Bin Laden junior e la figlia di Atta, matrimonio tra gli eredi del terrore

Uno scoop dopo l’altro. Il quotidiano inglese The Guardian, a pochi giorni dall’intervista con la madre di bin Laden, lancia il secondo colpo. Notevole, anche se tutto da confermare: Hamza, il figlio prediletto di Osama, avrebbe sposato la figlia di Mohamed Atta, l’egiziano che ha guidato il commando dell’11 Settembre, l’egiziano definito il soldato perfetto. L’unione – secondo i fratellastri del giovane, Ahmad e Hassan – sarebbe avvenuta in Afghanistan, l’ultimo rifugio della gerarchia storica del movimento. E lì si troverebbe la coppia.
Una rivelazione interessante, uno sviluppo che implica una serie di elementi. Sempre che sia tutto vero. Primo. Non si erano mai avute indicazioni che Atta fosse sposato e neppure che avesse dei figli. Secondo. I familiari del clan, pur avendo preso le distanze – a parole – dalle scelte estremiste di bin Laden, sembrano però rinvigorire l’immagine di Hamza agli occhi di tanti seguaci. Pare un’operazione ben studiata per rilanciare un nome e un cognome. Cosa non da poco visto che The Guardian ha potuto incontrare i parenti di Osama con l’intermediazione e l’autorizzazione delle autorità saudite.

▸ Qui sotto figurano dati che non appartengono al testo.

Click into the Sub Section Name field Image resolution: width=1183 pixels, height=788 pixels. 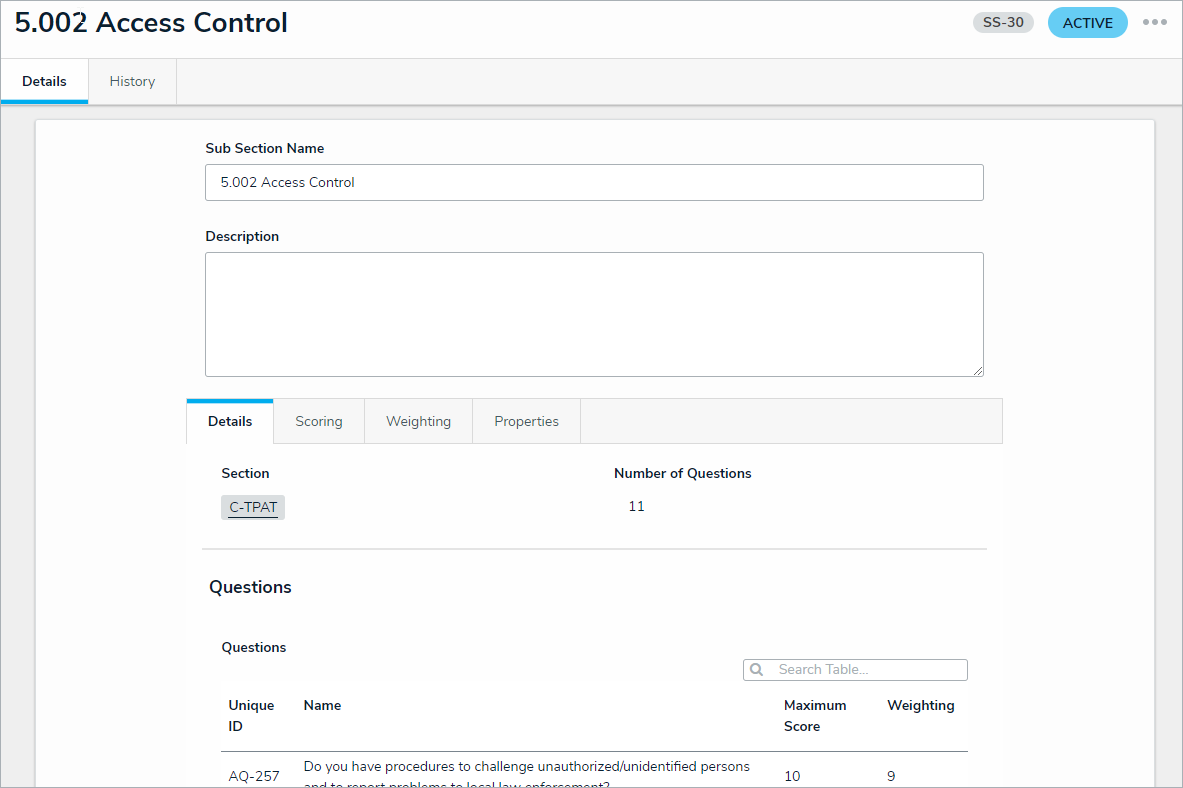(x=594, y=183)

È chiaro che il vincolo tra Hamza e la presunta figlia di Atta rappresenta, nella propaganda jihadista, la continuazione di un disegno. Il legame tra passato e presente attorno al pilastro dell’assalto dell’11 Settembre. Un passaggio di testimone sancito dal rapporto familiare nella più classica delle tradizioni: un altro figlio di bin Laden, Mohammed, ha avuto in sposa la figlia di Atef al Masri, a lungo uno dei principali esponenti militari della fazione e poi ucciso da un drone statunitense nel 2001. Cerimonia tramandata da un celebre video.

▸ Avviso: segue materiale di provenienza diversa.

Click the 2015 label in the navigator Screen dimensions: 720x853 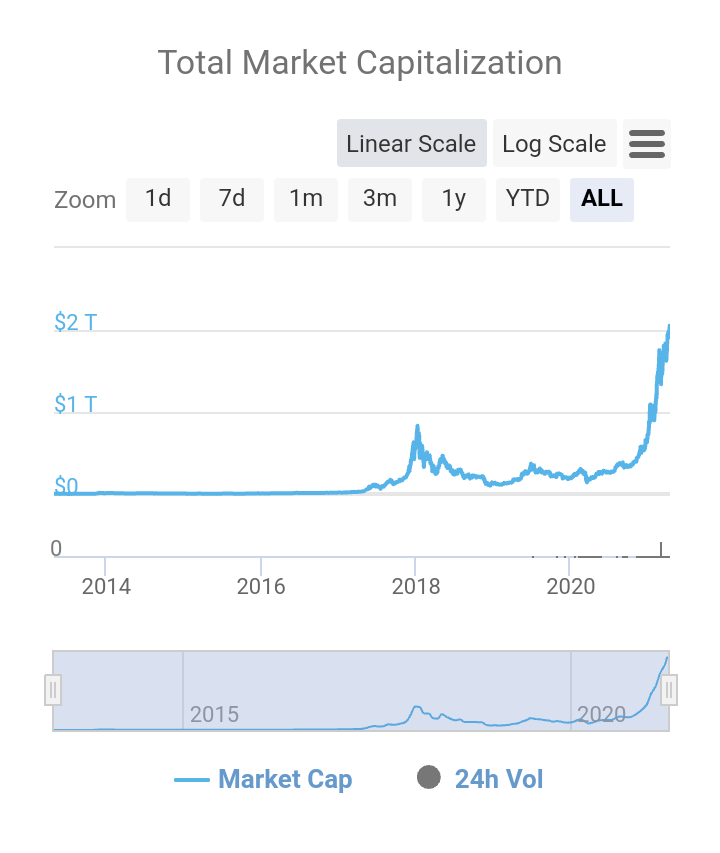(215, 714)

È comunque evidente il tentativo di far crescere ancora di più il ruolo di Hamza all’interno dello schieramento. Formalmente il capo è l’egiziano Ayman al Zawahiri, però è stato il figlio di Osama a prendersi la scena con ripetuti interventi sul web, ben più incisi di quelli del «dottore». Anzi, per alcuni osservatori Hamza potrebbe avere il duplice ruolo di ricucire lo strappo con quanti nello Stato Islamico vogliono staccarsi dal Califfo e di rilanciare la minaccia. Da tempo il giovane ha ribadito la sua volontà di vendicare la morte del padre, ha esortato i mujaheddin alla lotta, ha ripetuto la necessità di ampliare lo scontro con l’Occidente e i suoi alleati regionali. Parla da grande capo.

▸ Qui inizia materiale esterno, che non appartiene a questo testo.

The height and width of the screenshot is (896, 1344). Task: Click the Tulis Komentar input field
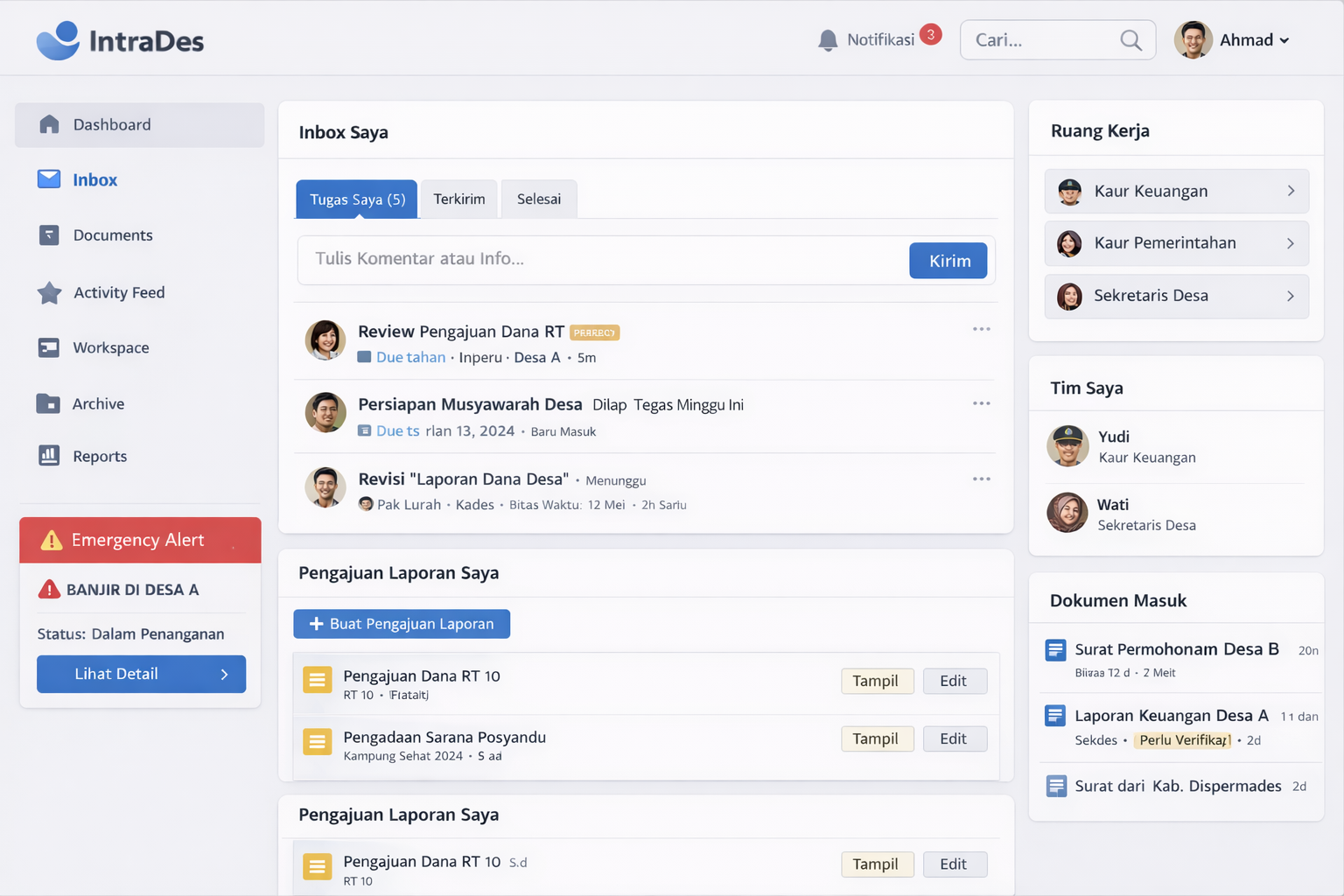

Osama, durante gli ultimi anni di vita, nascosto in Pakistan, ha più volte manifestato ansie e speranze per la sua prole. In alcune lettere, rese pubbliche dagli americani, il fondatore qaedista auspicava che facessero la scelta giusta ma nel contempo temeva che potessero essere neutralizzati dal nemico. Ad esempio, in un messaggio alla consorte all’epoca in Iran, metteva in guardia la famiglia sul pericolo che gli iraniani o altri potessero inserire dei microchip sotto pelle ai figli in modo da poterli seguire fino al suo rifugio.
Sulla vita privata di Mohammed Atta, figura introversa e timida, però capace di guidare i suoi uomini nella fase finale del grande attentato, non sono mancate le supposizioni, le speculazioni, i racconti a metà. Si era ipotizzato di una sua possibile relazione con un cittadino mediorientale detenuto in Spagna mentre alcuni anni fa una donna, spuntata in Florida, aveva sostenuto di essere stata la sua compagna. Voci perse nel tempo.
Nel 2016 la madre, Bozaina, aveva dichiarato al quotidiano spagnolo El Mundo che il figlio in realtà non era morto nella strage del 2001: gli americani lo hanno catturato e portato a Guantanamo. A suo dire l’intelligence avrebbe organizzato una manovra per accusare i musulmani di «terrorismo». Teorie cospirative condivise a lungo anche dal padre, convinto che Mohammed fosse rimasto vittima di una manipolazione, salvo poi cambiare idea.